Almost everyone has had the experience of struggling to stay awake in class, or dragging themselves to school feeling like a zombie. And most people know that it’s because they aren’t sleeping as much as they should.
Over one-third of Americans aren’t getting enough sleep, and while the average high school student sleeps for about seven hours a night, that is much less than the National Sleep Foundation’s suggested amount. “Most teenagers should be sleeping about nine hours a day,” Nurse Jeanne says. “And there’s a difference between being in bed and sleeping.”
There are many factors that contribute to why high school students are often tired. Schoolwork is the most often-stated reason, and having many activities cuts down on the time students have available to do homework other than late at night.
Nurse Jeanne adds that social media is a big element interfering with getting a good night’s sleep. She would suggest turning off electronics after about 9:30 p.m., to avoid the temptation to keep looking at your Snapchat feed, and the Centers for Disease Control and Prevention (CDC) says that you should remove all electronics from your bedroom. Electronics emit blue light, which only occurs naturally during the day. So your computer is tricking your brain into thinking that it’s daytime. Blue light also suppresses the production of melatonin, one of the hormones that induces sleep.
Not sleeping enough has many negative effects on life in general. When you’re tired, you’re likely to be more cranky, your brain works more slowly, and you are more prone to injuries. Sleep deprivation also has a big effect on your health. According to the UK National Health Service, sleep boosts the immune system, so people who aren’t getting enough sleep on a regular basis are much more likely to get sick. Mental health is also profoundly affected, and emotional well-being tends to decrease. And Nurse Jeanne adds that motor skills and reflexes are greatly impaired after constantly “under-sleeping.”
While there’s a temptation to get as much extra sleep as possible, “catching up” on sleep over the weekend isn’t always the best idea, since sleeping late on weekends can throw your circadian rhythm off.
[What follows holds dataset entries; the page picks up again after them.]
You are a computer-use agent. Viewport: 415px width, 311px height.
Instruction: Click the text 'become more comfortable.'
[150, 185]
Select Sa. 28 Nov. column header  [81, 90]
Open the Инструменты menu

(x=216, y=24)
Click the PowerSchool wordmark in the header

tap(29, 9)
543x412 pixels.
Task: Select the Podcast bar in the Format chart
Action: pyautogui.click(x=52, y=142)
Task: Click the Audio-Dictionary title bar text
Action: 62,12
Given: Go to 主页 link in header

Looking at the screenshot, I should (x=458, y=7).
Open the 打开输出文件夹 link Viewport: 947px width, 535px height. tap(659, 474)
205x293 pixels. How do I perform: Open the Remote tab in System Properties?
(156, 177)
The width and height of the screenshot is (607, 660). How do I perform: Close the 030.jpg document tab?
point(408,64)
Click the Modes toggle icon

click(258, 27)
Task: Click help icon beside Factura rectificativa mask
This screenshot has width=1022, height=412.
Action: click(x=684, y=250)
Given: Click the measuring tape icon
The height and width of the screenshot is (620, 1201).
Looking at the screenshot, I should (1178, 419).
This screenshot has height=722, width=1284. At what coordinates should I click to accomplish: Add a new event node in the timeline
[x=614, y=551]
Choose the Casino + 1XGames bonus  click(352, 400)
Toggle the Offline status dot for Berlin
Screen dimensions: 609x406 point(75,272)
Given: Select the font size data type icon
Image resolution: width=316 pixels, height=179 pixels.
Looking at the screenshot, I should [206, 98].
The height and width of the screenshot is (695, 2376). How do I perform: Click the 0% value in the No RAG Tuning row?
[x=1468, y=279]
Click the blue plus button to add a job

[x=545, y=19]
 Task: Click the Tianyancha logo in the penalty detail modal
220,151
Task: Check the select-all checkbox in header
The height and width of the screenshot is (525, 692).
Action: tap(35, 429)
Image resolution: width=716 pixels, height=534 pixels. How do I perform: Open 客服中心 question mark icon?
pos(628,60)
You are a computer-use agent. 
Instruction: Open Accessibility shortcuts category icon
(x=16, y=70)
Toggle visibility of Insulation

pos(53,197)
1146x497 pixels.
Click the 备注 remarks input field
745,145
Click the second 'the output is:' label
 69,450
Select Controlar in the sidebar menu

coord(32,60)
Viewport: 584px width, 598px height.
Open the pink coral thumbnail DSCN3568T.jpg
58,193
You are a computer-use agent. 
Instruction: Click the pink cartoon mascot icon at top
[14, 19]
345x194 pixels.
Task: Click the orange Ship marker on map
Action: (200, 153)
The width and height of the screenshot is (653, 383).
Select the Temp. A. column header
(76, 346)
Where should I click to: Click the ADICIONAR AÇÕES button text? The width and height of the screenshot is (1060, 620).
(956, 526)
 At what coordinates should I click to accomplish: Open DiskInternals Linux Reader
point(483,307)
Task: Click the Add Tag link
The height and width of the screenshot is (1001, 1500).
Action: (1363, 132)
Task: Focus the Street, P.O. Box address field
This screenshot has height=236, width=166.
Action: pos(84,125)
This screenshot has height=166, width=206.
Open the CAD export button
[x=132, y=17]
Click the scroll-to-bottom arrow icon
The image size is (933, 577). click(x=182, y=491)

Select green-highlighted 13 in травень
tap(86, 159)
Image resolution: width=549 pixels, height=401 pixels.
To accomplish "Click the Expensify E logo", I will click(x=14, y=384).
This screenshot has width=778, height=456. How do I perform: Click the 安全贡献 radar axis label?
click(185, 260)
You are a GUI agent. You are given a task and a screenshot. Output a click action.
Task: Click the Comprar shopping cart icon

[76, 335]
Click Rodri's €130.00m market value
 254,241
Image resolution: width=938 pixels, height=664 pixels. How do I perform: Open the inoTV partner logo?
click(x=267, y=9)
Nurse Jeanne says that when “people sleep late on Saturday and Sunday, they end up wondering why they can’t fall asleep on Sunday night.” Instead, the CDC suggests adding about half an hour of sleep each evening, until you feel you are getting enough. That way your body has a chance to slowly change its rhythm, rather than doing it all in one jolt. And Nurse Jeanne notes that it’s not just the amount of sleep you get, but also the quality.
However, sometimes sleep is affected by factors completely out of your control. While you can choose to start your homework earlier and be more focused, sometimes the reason you aren’t sleeping well has nothing to do with sleep habits. Studies at the National Sleep Foundation show that sometimes medications, overall health, and illness impact how well you sleep.
There are some things you can do to improve the quality of your sleep. Since it takes time for the brain to slow down, not exercising for at least an hour before bed and limiting exposure to blue light before going to sleep let your body know that it’s time to calm down. If you have to be on a computer shortly before bed, there are screen covers that cut the blue waves and apps that shift the colors on the screen towards warmer yellows. If possible, try to go to sleep and wake up consistently within a range of about two hours every day.
According to Nurse Jeanne, because being tired impacts so many aspects of life, “sleep is the most important part of your health and well-being.”